Vir Biotech research highlights mechanism to enhance monoclonal antibodies for inducing protective response
The research published in Nature focuses on the role of the Fc domain of monoclonal antibodies, regions with the capacity to bind to other immune cells through a family of receptors
Vir Biotechnology announced the publication of preclinical research in an influenza animal model highlighting a new mechanism for enhancing the efficacy of monoclonal antibodies to treat viral infection and induce a protective response. Data demonstrate that selective engagement of an activating Fc receptor on dendritic cells by antiviral monoclonal antibodies induced protective CD8+ T cell adaptive responses. The paper, entitled “Fc-optimised antibodies elicit CD8 immunity to viral respiratory infection,” was published in the October 8, 2020, online edition of Nature.
“In the past several years, we’ve gained a better understanding of how integral Fc mediated effector functions of monoclonal antibodies are for their therapeutic efficacy in pre-clinical models of neoplastic, infectious and inflammatory diseases,” said Jeffrey V Ravetch, study senior author and Theresa and Eugene M Lang Professor and Head of the Leonard Wagner Laboratory of Molecular Genetics and Immunology at The Rockefeller University.

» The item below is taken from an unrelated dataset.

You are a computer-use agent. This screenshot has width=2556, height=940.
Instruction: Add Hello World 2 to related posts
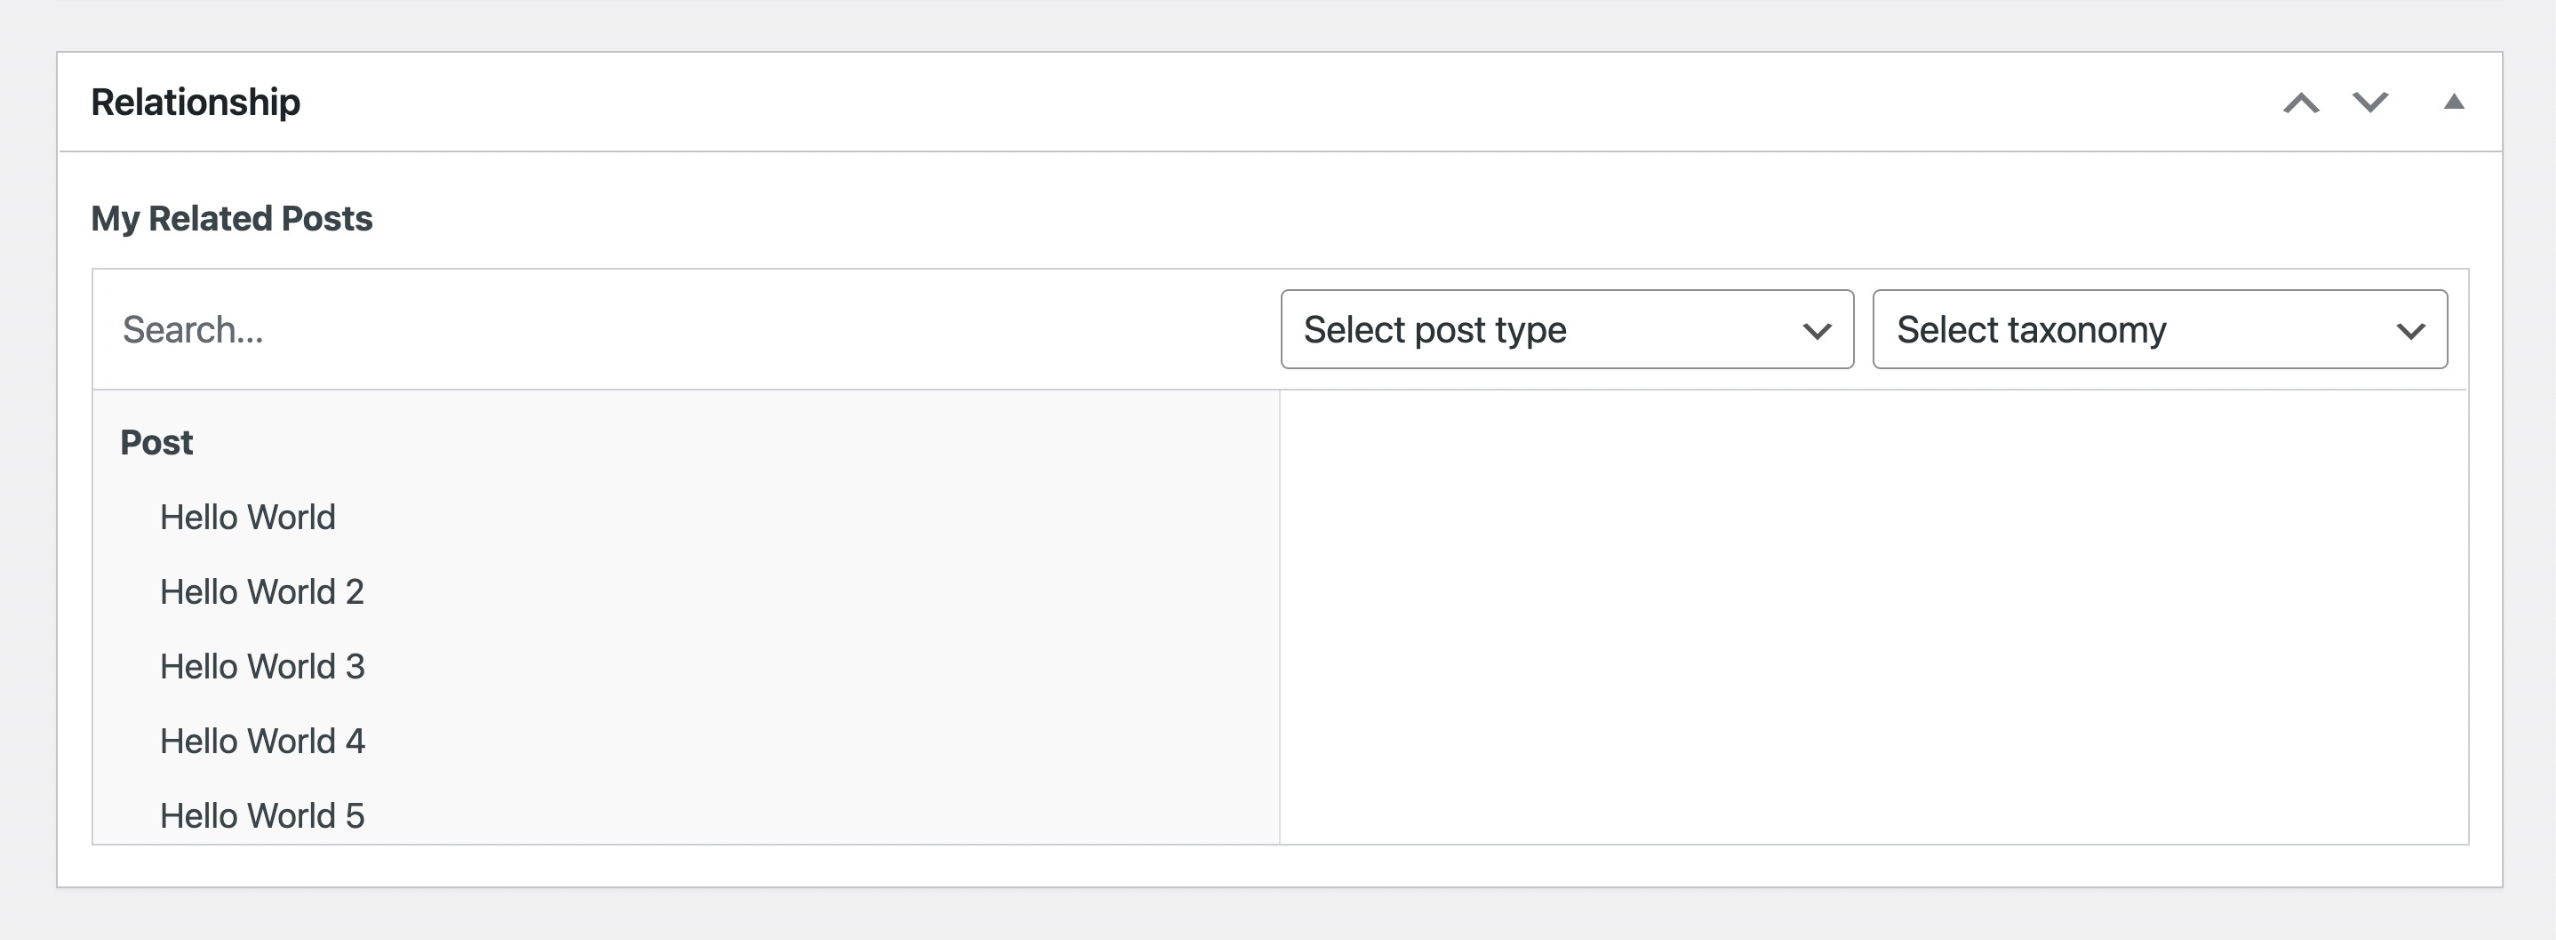(x=262, y=592)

He said, “These approaches have been successfully applied to anti-tumour therapeutics and have resulted in improved clinical outcomes in a variety of oncologic diseases. Our present studies have uncovered a significant new mechanism by which antibodies, through their Fc region, can not only engage innate immune responses but activate adaptive T cell responses, thereby stimulating protective anti-viral immunity in these models.”
The research published in Nature focuses on the role of the Fc domain of monoclonal antibodies, regions with the capacity to bind to other immune cells through a family of receptors (the Fc receptors). By engineering antibodies with modified Fc domains to enhance binding to specific Fc receptors on innate immune cells, investigators observed an enhanced protective immune response. Certain modifications (GAALIE variants) were associated with activation of dendritic cells, as well as antiviral effector T-cells, indicating induction of the adaptive arm of the immune system, which is responsible for long-term immunity. Based on this research, monoclonal antibodies programmed with improved effector function represent a potential new approach in the design of therapeutic antibodies for both the prevention and treatment of infectious diseases.

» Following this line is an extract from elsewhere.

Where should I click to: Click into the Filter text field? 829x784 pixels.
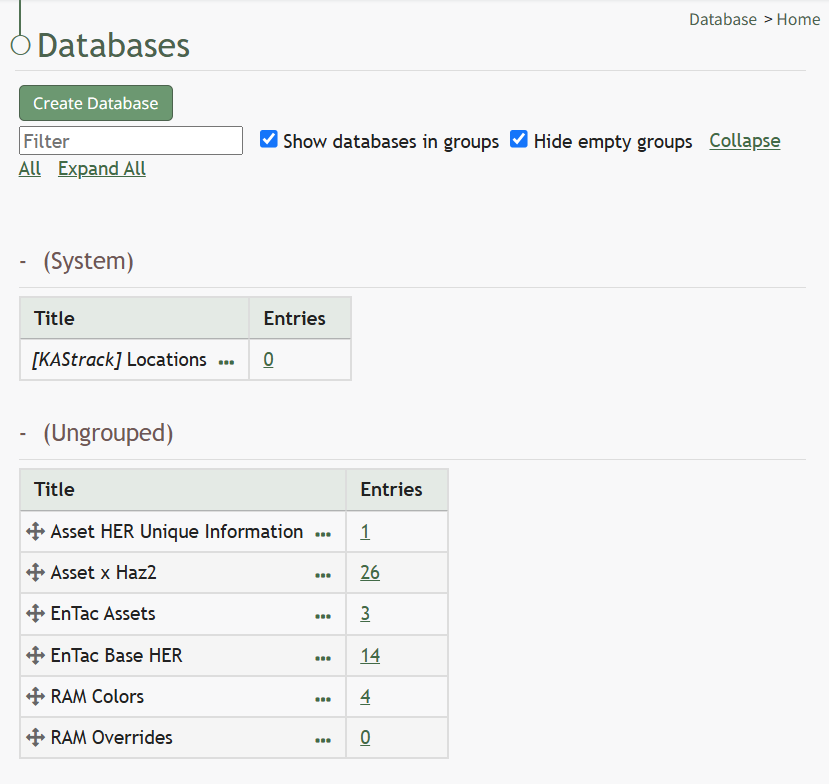[x=131, y=141]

“By observing and learning from our body’s powerful natural defences, we have discovered how to maximise the capacity of antibodies through the amplification of key characteristics that may enable more effective treatments for viral diseases,” said Herbert “Skip” Virgin, study co-author and Executive VP, Research, and Chief Scientific Officer of Vir.
He said, “These data may have significant implications across a wide range of infectious diseases, and we look forward to exploring the vaccinal potential of the GAALIE-engineered antibodies we are advancing through clinical development – VIR-3434 for chronic hepatitis B and VIR-7832 for SARS-CoV-2.”
The preclinical study was conducted by Dr Ravetch and Stylianos Bournazos, of the Laboratory of Molecular Genetics and Immunology at The Rockefeller University, in collaboration with Dr Virgin and Davide Corti, Sr VP of antibody research at Vir’s subsidiary Humabs BioMed SA.
“This type of exceptional collaborative partnership between cutting-edge science and clinical application has the potential to significantly improve our ability to address infectious diseases,” stated Dr Virgin.
Vir is currently evaluating several monoclonal antibodies that have been Fc engineered to include the XX2 “vaccinal mutation” (or GAALIE variant) for which Vir has licensed exclusive rights for all infectious diseases.